Verhalten sich so Befreier? Nochmal zur Erinnerung: England und Frankreich haben Deutschland wegen dem Angriff auf Polen den Krieg erklärt. Haben die sich nach dem Krieg für Polen interessiert? Waren das Befreier für die Polen?
Deutschland hat den Krieg verloren und wurde daraufhin von seinem Naziregime befreit. Mehr auch nicht. Der Rest war viel Siegerverhalten und kaum Befreierverhalten. Dieser Begriff würde in diesem Zusammenhang sicherlich ins Nazijargon passen aber nicht zu dieser Katastrophe für viele dieser Menschen. Den Menschen in Ostdeutschland wurde, nur zur Erinnerung, ein Regime übergestülpt was die braunen Trommeln rot gestrichen hat und die Menschen dort bis 1989 nicht in freier Selbstbestimmung über ihr Schicksal befinden konnten. Wurden die 45 befreit? Der Begriff ist nicht nur unglücklich sondern purer gewollter Zynismus interessierter Kreise. Ich hoffe die Menschheit will in dieser Art nicht wieder andere befreien.
Aldinger
Gast
"... und weigerte sich noch im hohen Alter, den 8. Mai 1945 als Tag der Befreiung zu bezeichnen..."
Aber sowas von Pfui, weigert sich doch da einer, sein Mäntelchen nach dem Wind zu hängen. Das sahen 1945 so ziemlich alle in Deutschland so, incl. den Amerikanern, Sowjets, Franzosen und Engländern.

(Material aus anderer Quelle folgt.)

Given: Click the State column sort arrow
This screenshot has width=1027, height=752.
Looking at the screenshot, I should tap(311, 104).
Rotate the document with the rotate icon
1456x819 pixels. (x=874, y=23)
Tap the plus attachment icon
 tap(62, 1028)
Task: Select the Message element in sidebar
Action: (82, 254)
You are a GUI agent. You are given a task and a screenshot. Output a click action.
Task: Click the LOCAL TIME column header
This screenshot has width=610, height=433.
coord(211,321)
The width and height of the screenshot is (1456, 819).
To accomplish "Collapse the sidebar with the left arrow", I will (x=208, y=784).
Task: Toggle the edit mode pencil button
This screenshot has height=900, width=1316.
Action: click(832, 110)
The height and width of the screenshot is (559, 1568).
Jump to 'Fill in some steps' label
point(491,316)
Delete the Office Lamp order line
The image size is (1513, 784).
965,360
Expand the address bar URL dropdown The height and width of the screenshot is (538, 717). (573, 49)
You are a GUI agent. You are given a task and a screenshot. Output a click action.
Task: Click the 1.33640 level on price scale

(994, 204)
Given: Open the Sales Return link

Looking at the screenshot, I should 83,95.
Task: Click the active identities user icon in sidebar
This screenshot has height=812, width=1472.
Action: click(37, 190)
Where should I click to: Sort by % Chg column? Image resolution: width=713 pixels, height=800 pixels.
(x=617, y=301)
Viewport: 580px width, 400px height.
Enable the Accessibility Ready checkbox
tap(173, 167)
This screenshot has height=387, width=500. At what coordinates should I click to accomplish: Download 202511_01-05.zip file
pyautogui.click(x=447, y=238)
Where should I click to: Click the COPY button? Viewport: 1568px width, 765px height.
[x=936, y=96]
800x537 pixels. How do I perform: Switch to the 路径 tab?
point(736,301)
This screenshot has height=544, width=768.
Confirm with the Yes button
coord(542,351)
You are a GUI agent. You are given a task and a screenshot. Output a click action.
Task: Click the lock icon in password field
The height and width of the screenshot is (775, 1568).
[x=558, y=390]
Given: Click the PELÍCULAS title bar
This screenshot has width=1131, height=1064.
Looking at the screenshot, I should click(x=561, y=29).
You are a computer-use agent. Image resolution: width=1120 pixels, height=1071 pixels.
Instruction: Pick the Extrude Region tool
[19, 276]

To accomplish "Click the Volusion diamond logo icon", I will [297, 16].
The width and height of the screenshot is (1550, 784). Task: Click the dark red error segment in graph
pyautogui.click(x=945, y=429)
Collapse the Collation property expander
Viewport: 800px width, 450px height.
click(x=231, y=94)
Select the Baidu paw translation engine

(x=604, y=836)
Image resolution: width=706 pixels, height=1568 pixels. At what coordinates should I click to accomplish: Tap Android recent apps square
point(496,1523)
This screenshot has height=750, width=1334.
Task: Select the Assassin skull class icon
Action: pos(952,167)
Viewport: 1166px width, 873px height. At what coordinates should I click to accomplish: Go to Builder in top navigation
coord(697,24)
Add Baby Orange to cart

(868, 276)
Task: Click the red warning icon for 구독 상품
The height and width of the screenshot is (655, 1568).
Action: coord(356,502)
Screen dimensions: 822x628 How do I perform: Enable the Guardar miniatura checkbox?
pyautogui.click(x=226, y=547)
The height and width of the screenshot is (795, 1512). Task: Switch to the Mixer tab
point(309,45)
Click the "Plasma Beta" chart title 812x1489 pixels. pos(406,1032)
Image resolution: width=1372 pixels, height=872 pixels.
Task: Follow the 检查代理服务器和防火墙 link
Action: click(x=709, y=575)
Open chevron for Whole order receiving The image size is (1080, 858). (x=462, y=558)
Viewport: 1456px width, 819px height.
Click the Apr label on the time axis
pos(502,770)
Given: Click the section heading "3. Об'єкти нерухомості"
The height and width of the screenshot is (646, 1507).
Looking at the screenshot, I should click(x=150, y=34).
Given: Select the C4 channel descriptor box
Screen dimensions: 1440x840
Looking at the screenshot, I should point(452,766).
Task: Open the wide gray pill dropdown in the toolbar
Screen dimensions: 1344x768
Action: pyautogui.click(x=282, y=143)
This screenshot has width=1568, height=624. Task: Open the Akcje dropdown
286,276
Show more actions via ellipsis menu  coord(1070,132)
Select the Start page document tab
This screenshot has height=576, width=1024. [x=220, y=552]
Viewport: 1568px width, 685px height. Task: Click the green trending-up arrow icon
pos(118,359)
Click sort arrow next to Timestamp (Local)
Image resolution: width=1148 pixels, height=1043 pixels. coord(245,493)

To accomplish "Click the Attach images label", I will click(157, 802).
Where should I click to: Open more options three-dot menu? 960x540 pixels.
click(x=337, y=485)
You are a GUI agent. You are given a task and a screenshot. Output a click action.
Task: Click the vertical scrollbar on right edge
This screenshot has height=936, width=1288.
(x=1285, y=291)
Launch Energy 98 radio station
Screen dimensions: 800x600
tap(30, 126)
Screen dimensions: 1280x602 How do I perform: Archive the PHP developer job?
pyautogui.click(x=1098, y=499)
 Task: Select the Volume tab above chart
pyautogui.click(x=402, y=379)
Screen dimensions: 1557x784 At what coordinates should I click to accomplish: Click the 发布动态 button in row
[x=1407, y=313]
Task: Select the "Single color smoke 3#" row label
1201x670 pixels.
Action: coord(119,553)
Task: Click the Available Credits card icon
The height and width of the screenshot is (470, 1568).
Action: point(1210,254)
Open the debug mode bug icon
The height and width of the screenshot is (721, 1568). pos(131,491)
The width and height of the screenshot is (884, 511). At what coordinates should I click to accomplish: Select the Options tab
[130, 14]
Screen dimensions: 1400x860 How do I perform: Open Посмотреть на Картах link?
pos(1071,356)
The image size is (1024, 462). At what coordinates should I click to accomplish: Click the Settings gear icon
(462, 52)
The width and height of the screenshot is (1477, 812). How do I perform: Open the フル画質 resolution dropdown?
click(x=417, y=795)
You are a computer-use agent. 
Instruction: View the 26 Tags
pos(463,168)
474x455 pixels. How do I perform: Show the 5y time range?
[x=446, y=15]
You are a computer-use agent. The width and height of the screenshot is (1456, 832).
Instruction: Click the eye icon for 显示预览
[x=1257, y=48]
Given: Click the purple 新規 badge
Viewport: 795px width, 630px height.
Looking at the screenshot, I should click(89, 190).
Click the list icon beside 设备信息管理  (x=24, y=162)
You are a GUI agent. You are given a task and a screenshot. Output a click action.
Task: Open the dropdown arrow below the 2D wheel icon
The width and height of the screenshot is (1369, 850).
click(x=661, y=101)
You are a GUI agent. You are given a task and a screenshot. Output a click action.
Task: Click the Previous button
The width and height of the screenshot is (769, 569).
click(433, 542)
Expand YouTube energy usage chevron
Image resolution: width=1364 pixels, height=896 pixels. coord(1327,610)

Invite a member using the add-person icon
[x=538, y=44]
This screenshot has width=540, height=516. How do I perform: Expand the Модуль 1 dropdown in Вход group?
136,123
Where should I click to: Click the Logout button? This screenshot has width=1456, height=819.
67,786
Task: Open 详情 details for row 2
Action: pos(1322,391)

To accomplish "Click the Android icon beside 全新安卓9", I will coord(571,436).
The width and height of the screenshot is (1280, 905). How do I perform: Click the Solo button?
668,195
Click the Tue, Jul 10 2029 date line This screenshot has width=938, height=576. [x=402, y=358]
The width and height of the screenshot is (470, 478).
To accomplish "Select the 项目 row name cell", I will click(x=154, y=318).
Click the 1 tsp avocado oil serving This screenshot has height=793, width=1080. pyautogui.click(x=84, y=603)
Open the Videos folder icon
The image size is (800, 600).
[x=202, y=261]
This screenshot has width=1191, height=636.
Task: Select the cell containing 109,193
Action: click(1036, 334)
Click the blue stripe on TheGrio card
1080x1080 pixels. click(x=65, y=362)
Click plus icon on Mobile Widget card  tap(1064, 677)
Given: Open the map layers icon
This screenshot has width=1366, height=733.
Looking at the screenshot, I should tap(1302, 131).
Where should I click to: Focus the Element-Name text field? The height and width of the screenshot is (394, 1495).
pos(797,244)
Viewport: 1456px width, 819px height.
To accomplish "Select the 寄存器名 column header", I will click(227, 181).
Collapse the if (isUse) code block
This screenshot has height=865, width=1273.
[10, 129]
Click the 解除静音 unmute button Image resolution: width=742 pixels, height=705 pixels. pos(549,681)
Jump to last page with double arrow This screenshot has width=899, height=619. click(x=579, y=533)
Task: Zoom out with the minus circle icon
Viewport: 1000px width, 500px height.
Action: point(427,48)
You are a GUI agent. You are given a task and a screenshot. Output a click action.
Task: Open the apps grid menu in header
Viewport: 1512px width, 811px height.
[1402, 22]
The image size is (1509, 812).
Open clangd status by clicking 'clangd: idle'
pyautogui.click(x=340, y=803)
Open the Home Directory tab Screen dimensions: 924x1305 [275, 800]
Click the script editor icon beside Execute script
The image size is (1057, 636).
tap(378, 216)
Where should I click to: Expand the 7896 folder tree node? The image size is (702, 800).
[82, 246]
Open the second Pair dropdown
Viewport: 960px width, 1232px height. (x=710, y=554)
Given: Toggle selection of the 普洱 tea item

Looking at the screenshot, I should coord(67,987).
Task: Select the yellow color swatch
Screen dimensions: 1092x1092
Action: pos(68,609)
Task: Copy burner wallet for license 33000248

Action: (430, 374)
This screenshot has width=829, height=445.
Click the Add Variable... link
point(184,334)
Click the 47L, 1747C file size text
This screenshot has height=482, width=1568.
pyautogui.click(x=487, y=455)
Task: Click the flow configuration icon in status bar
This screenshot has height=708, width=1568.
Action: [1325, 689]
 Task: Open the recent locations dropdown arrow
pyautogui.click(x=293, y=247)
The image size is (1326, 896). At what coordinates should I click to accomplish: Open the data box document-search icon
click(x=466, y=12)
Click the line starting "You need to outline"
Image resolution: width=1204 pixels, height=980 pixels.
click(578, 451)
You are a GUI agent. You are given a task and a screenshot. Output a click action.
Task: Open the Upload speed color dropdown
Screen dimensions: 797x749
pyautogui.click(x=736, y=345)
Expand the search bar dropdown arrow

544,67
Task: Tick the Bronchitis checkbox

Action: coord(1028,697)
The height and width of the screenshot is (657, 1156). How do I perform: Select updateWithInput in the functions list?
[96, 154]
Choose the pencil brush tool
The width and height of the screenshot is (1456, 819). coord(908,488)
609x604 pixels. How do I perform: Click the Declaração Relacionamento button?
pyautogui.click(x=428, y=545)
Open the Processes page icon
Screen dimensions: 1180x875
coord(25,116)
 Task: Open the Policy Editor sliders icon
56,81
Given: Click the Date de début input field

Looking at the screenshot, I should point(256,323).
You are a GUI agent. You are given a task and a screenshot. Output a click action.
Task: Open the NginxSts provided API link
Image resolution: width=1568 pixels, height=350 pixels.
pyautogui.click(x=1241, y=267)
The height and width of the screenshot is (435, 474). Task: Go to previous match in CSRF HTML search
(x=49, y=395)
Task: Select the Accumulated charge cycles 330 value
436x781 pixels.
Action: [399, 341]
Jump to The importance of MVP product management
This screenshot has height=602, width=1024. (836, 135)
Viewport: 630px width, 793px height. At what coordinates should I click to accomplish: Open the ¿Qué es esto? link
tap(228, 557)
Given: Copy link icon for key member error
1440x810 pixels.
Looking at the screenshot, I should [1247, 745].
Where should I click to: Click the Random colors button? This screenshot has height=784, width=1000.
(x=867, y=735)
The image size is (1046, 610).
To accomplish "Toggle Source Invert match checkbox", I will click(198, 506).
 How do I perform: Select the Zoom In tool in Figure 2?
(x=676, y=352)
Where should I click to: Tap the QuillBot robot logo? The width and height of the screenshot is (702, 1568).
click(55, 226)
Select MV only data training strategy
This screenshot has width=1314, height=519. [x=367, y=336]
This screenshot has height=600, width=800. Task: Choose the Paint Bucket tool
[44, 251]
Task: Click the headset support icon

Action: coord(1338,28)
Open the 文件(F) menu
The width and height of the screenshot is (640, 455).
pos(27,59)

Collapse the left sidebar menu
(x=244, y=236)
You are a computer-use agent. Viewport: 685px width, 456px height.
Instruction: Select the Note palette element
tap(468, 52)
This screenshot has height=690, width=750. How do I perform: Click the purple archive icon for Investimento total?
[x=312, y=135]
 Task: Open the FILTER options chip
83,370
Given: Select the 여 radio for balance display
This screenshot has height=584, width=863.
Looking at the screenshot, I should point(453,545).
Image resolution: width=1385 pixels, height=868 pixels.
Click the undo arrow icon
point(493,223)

Das Hauptquartier der US Streitkräfte in Deutschland nannte sich bis min. in die 90er Jahre übersetzt etwa soviel wie " Hauptquartier der Besatzungstruppen" und nicht etwa "Hauptquartier der Befreiungstruppen"
Aber als ehem. DDR-Bürger bin ich solche Geschichts"verbesserung" ja gewohnt.
F. Queseleit
Gast
"De mortuis nil nisi bene." Also:
Rudolf Eglhofer
Gast
Nur nicht Gutes über die Toten schreiben, lieber Klaus, wenn es sich doch um einen "Feind" handelt(e).
Immerhin wurde unter seiner Verantwortung das bleifreie Benzin und der Abgaskatalysator vor den meisten anderen Ländern Europas eingeführt.
lowandorder
Gast
Der feine Unterschied - Schlitzohr Höcherl trug nicht ständig das Grundgesetz unterm Arm;
Zimmermann als gestandner Bayer - kannte es erst gar nicht.
Tischler
Gast
Endlich ist der alte Zausel da wo er hingehört.